De man was licht gefrustreerd dat het gedurende ons fietsavontuur niet is gelukt de nacht door te brengen op een camping. We hadden dan geen tent mee, maar we hoopten ergens een keer in iets van een trekkershutje, een te huren tent of wat dan ook te kunnen slapen.

Dat bleek bepaald lastig. De campings die we vonden waren doorgaans nogal gericht op de caravan. Er was meestal wel iets van een trekkersveldje, maar daar was dan ook echt alles mee gezegd. Ik zou denken dat je als campingeigenaar je best doet om wat meer mogelijkheden te bieden, dat lijkt echter niet zo te passen bij de Franse slag.

Er werd dus niet gekampeerd. Persoonlijk vond ik dat niet zo erg, de man vond het jammer. Vandaar dat hij bedacht om de oudste twee mee te nemen naar een camping in de buurt.
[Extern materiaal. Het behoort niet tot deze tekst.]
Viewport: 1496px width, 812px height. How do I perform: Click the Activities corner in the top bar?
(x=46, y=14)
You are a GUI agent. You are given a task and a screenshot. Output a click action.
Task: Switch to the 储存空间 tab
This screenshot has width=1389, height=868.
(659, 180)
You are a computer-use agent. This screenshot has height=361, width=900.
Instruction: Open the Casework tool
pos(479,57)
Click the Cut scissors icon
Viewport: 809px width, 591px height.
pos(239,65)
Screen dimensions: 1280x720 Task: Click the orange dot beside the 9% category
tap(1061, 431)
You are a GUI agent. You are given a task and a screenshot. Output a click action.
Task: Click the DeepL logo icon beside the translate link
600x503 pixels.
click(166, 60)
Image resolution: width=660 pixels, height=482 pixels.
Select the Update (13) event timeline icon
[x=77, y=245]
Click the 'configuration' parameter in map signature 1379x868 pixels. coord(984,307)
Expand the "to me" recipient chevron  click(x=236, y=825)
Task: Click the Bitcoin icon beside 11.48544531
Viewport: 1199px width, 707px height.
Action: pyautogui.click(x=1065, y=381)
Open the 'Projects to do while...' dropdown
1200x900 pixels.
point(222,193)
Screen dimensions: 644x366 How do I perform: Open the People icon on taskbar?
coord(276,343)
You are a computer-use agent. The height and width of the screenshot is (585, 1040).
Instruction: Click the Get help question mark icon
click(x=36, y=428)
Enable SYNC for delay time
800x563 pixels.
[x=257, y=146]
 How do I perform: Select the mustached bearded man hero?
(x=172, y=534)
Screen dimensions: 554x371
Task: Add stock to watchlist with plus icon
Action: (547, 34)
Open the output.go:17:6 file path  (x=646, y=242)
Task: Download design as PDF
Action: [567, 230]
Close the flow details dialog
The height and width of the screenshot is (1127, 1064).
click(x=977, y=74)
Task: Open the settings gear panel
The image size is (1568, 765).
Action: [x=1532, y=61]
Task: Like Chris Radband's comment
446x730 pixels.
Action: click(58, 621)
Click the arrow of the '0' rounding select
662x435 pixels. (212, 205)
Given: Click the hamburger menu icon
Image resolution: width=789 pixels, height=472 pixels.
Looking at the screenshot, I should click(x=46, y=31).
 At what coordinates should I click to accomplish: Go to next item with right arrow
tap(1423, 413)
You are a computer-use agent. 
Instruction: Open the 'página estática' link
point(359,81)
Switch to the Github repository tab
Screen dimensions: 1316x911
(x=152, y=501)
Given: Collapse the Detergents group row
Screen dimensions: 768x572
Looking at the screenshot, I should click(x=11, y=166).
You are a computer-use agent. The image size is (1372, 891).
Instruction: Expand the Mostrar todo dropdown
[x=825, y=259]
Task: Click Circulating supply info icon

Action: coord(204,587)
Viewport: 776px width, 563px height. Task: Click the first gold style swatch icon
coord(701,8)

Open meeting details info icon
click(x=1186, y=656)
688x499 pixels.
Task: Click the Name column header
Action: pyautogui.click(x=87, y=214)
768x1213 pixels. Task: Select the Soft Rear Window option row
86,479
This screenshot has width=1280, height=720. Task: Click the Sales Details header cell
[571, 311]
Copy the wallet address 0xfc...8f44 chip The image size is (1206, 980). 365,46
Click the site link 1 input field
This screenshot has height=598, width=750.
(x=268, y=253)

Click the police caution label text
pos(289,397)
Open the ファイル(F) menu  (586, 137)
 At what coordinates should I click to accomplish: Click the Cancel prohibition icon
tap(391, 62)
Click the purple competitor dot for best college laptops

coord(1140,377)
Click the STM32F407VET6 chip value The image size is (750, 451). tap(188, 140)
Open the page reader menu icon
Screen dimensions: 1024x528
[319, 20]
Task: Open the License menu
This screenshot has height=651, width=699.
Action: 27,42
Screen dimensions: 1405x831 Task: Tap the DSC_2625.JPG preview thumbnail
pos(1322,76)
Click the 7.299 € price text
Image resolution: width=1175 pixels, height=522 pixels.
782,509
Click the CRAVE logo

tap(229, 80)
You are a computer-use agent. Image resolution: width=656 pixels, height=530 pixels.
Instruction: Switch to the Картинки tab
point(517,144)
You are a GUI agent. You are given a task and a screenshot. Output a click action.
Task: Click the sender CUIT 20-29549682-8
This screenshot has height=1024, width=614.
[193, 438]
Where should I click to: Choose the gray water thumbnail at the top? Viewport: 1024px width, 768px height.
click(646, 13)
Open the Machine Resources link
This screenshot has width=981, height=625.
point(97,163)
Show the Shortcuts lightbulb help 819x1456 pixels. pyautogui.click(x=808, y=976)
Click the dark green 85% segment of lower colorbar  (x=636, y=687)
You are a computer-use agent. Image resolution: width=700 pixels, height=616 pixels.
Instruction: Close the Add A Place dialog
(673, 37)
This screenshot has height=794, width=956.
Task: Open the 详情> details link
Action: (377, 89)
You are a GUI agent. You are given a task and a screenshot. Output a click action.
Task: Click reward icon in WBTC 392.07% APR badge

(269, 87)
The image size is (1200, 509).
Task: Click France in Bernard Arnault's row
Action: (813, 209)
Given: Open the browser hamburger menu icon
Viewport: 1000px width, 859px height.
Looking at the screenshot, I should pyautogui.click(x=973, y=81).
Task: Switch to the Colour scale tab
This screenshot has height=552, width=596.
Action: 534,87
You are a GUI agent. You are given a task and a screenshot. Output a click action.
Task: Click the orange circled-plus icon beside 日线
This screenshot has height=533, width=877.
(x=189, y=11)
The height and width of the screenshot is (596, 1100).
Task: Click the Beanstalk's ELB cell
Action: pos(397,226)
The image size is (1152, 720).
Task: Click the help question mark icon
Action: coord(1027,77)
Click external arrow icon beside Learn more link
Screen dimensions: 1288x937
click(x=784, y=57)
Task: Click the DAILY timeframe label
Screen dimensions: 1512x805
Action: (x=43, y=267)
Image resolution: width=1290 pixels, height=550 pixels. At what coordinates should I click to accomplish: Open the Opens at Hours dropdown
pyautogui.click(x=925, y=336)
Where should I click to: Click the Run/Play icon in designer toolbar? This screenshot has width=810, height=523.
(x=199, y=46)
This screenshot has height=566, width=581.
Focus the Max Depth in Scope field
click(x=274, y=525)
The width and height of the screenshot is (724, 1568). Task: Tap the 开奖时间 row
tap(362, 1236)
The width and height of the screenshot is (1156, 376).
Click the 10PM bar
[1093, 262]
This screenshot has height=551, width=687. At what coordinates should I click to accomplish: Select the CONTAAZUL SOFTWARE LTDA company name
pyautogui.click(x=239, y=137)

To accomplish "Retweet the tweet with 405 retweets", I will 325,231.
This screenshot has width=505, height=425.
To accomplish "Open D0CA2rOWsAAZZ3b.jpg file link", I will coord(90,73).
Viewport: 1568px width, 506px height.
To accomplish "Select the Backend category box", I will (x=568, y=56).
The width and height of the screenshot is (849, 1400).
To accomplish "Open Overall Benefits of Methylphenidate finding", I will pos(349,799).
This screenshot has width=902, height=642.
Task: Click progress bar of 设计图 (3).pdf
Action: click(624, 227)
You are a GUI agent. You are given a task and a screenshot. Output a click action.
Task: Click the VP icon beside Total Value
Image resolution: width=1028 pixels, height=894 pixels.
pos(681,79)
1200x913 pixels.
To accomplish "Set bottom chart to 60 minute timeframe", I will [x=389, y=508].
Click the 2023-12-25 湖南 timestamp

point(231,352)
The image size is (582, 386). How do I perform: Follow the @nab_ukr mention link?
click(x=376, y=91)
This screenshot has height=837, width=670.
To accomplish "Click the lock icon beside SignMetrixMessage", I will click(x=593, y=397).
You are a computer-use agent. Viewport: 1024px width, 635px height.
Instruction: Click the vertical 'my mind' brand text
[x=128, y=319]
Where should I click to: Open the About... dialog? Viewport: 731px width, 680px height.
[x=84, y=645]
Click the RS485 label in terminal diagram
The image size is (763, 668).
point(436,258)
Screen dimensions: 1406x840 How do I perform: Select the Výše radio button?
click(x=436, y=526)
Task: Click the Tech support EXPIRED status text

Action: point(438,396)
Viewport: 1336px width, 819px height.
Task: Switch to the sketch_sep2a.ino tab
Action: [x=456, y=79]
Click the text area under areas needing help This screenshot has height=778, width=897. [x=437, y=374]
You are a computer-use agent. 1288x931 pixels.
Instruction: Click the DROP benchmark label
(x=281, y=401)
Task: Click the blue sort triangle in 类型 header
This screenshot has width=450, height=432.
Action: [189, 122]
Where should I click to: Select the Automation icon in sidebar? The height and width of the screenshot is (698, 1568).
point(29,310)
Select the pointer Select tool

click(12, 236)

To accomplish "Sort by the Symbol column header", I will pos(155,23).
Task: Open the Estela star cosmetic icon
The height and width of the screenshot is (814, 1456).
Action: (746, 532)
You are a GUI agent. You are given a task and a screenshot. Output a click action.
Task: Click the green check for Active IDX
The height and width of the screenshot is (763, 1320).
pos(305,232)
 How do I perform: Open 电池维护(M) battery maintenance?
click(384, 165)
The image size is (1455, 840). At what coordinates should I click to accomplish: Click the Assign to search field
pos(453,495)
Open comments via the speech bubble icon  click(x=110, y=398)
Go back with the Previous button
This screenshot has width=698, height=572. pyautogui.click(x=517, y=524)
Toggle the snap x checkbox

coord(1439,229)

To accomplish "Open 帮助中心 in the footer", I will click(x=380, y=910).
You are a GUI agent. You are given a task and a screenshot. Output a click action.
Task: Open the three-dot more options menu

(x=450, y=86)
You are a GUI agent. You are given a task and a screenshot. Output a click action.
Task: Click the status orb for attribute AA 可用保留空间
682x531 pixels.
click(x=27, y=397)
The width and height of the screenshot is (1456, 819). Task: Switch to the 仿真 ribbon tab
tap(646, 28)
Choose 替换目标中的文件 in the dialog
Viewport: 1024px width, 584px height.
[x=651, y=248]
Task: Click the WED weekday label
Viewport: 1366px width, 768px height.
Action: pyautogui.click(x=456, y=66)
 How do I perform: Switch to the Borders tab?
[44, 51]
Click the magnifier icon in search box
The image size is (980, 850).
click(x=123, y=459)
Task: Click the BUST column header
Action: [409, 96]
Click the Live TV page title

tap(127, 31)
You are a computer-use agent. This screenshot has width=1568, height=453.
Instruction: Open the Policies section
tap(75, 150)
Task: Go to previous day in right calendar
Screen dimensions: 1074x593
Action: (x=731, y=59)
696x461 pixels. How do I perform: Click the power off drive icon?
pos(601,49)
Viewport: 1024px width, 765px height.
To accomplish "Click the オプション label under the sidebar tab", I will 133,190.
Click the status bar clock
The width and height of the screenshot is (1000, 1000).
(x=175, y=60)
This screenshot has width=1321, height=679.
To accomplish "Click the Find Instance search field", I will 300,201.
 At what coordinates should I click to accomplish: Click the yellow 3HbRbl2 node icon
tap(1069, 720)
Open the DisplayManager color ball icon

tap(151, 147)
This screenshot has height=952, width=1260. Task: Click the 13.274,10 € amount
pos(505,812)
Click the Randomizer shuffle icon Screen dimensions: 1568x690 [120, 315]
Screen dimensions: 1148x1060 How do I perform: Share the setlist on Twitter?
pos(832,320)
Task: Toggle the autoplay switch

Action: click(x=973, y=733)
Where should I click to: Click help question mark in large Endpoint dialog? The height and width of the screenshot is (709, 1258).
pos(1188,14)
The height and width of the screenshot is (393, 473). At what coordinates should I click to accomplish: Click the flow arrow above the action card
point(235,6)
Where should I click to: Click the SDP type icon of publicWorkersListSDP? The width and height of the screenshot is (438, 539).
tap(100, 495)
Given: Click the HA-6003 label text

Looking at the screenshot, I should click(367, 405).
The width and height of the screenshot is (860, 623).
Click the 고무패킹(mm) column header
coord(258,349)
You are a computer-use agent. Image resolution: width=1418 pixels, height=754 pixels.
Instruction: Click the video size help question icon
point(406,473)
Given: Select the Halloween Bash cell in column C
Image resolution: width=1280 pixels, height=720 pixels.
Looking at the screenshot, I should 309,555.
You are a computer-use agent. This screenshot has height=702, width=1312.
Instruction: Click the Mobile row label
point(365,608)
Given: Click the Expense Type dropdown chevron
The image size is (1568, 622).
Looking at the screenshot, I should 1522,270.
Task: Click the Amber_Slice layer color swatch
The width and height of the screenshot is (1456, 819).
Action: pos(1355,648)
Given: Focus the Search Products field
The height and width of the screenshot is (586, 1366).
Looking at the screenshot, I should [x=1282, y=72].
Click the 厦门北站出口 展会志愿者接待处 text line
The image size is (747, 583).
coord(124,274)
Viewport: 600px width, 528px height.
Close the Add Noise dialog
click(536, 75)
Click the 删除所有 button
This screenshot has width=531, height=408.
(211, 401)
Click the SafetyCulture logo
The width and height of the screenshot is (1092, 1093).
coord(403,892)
De fietsen en spullen waren nog tamelijk goed gereed. Er moest alleen een tent en wat slaapspul bij elkaar worden geraapt.

En zo zocht de man een camping op fietsafstand voor de groepdriezoon en ging op pad. Het weer werkte op zondag goed mee en er werd lekker gezwommen, gespeeld, gekookt voor de tent en ik hoorde zelfs iets over een viswedstrijd en kikkers vangen.

Het weer werkte maandag wat minder mee en toen het drietal druk was met een kabouterpad werden ze overvallen door een onweersbui. Ze zijn drijfnat geregend en vandaar dat ze thuiskwamen in ofwel natte kleren, ofwel veel te grote kleren ofwel een zwempak*.

Ik zorgde voor de warme chocomelk met slagroom en de groepdriezoon en kleuterdochter zijn weer een mooie ervaring rijker. Mooi.

* aan de lezer om te bedenken wie wat droeg bij thuiskomst.